Beth C. Rosenberg is Associate Professor of English at the University of Nevada, Las Vegas. She is the author of Virginia Woolf and Samuel Johnson: Common Readers, co-editor of Virginia Woolf and the Essay, and has published essays on Bloomsbury, modernism and Jews, and modernist women writers. She is currently working on a full-length study of Elena Ferrante and modernism.
Beth C. Rosenberg
In A Room of One’s Own (1929) Virginia Woolf famously writes, “Chloe liked Olivia,” a line that anticipates, and even directs, feminist literary scholarship through the twentieth and twenty-first centuries. Woolf’s modernist feminism, in A Room and a range of other literary essays, calls for a female literary lineage as well as histories of the anonymous women whose stories have never been told. How then, after almost a century, has Woolf’s vision fulfilled itself? In what ways has her work reached global and contemporary audiences, and how have these audiences used modernist feminism to talk about their current political and cultural circumstances? How do we begin to construct a female literary canon that is based on the affective responses of one writer to another?
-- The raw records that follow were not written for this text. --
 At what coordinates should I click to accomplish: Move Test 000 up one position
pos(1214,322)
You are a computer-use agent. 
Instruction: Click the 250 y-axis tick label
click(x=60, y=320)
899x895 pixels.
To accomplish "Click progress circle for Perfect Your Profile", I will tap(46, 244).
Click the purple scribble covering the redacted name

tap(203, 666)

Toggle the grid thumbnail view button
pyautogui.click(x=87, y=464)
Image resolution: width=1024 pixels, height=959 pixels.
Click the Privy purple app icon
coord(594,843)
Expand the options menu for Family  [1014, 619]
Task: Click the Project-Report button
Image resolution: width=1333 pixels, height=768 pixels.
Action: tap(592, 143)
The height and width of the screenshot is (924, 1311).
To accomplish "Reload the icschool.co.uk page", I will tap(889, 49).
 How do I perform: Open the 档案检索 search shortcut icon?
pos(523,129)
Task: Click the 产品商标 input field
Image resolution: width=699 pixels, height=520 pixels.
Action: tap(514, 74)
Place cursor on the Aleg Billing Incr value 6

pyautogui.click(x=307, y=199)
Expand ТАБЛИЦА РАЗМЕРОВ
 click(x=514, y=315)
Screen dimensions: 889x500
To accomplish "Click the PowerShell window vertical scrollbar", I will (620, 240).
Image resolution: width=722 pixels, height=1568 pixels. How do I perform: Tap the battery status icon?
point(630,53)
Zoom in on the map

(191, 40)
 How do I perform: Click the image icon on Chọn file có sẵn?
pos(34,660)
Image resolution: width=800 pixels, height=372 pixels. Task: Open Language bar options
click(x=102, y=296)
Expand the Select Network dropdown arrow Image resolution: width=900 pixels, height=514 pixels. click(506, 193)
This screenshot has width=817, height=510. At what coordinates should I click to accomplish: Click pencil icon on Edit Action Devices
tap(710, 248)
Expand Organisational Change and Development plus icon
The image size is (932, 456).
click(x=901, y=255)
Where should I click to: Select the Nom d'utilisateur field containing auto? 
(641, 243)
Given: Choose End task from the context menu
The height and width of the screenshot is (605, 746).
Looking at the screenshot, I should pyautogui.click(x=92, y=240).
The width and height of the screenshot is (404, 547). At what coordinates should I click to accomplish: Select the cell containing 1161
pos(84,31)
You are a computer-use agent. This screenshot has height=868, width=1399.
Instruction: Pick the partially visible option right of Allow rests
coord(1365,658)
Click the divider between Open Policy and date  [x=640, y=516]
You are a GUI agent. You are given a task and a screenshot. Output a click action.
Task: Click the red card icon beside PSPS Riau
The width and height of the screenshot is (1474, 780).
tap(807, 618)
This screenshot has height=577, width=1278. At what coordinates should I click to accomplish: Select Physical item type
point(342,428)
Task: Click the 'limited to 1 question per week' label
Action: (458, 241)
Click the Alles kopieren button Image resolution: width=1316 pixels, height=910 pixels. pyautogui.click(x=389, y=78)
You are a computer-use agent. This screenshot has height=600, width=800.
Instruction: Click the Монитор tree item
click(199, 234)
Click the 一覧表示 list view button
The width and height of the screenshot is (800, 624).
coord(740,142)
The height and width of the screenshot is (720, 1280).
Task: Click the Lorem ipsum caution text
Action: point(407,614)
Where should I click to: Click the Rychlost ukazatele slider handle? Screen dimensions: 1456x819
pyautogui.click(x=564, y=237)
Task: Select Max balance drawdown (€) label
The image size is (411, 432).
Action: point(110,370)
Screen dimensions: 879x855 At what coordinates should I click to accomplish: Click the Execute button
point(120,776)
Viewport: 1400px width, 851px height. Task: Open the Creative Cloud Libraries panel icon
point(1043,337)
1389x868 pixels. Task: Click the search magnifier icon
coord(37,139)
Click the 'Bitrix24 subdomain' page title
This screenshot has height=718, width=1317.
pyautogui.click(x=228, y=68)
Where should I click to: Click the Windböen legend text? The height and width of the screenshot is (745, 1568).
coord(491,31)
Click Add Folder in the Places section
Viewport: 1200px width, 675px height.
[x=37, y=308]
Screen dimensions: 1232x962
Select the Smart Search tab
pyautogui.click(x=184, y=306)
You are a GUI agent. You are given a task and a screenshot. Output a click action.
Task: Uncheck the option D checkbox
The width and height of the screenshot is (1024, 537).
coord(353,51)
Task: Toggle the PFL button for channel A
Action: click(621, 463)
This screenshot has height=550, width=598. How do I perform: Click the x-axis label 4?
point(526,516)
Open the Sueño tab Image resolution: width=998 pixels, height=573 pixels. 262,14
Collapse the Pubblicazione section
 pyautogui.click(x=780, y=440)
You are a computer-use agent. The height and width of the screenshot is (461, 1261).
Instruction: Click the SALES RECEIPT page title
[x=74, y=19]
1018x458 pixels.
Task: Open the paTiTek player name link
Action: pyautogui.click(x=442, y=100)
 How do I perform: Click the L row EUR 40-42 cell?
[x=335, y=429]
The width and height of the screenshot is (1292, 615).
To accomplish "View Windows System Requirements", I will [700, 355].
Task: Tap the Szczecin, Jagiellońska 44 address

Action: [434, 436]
The overwhelming international popularity of Elena Ferrante’s metamodern Neapolitan quartet, which includes My Brilliant Friend (2011), The Story of a New Name (2012), Those Who Leave and Those Who Stay (2013), and The Lost Child (2014), illustrates the affective impact of Woolf’s feminist ideas. Ferrante does in fiction what Woolf calls for in theory as she amplifies the implications of female friendship, matrilineal lineage, women’s anger, and anonymity. Through an appropriation of modernist feminist tendancies, both in content and form, Ferrante explores the psychological and subterranean currents of female consciousness and gives voice to Shakespeare’s sister, the female writer who comes into existence through the work of anonymous women. Ferrante, herself one of those anonymous women, continues the female lineage Woolf argues for. The inner worlds of the women in Ferrante’s realist prose remind us of Woolf’s call to remember the interior lives of women; yet Ferrante’s novels are very much products of post-fascist Italy and 1970s Italian feminism.